_INSTRUCTIONS FOR THE TASK_:
Starting at the line that contains "Task: Switch to the image generation tab" and ending with the line that contains "point(797,236)", render these lines as a numbered list, leaving out any blank lines.

_Lines contained in a dataset_:
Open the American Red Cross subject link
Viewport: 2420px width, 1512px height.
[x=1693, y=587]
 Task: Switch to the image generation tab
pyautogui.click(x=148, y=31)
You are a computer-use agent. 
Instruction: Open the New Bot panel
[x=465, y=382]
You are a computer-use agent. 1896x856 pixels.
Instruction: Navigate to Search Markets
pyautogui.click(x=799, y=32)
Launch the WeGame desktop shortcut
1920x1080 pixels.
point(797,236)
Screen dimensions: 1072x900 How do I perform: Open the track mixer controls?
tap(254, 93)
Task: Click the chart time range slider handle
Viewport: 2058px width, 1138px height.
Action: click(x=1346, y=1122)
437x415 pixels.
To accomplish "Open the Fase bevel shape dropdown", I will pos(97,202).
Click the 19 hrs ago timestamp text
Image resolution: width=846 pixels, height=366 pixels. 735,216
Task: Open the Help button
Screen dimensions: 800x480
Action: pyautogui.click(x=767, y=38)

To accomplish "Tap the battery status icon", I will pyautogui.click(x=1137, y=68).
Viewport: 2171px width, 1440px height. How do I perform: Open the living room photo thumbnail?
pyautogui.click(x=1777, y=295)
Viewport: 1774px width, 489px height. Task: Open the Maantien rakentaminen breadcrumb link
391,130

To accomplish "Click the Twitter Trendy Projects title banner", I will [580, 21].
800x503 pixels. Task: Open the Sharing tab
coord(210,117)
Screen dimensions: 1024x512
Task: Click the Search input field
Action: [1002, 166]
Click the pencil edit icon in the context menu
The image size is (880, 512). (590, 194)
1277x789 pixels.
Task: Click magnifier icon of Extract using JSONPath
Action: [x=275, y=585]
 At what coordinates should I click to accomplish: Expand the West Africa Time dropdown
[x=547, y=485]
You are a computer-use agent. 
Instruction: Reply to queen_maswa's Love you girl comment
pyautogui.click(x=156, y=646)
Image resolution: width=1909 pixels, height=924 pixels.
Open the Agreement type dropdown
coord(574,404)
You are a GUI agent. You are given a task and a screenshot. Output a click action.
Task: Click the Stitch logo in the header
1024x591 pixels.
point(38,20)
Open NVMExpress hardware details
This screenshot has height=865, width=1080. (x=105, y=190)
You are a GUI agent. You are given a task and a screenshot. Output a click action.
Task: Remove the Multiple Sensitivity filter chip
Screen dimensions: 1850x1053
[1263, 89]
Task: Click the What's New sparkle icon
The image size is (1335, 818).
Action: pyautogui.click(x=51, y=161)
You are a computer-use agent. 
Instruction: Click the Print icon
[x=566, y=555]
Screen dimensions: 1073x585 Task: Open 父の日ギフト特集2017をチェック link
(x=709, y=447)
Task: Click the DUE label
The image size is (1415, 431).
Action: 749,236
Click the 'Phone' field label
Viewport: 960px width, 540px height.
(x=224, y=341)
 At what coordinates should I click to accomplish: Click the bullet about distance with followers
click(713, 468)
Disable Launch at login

_COMPLETE ANSWER_:
1.  Task: Switch to the image generation tab
2. pyautogui.click(x=148, y=31)
3. You are a computer-use agent. 
4. Instruction: Open the New Bot panel
5. [x=465, y=382]
6. You are a computer-use agent. 1896x856 pixels.
7. Instruction: Navigate to Search Markets
8. pyautogui.click(x=799, y=32)
9. Launch the WeGame desktop shortcut
10. 1920x1080 pixels.
11. point(797,236)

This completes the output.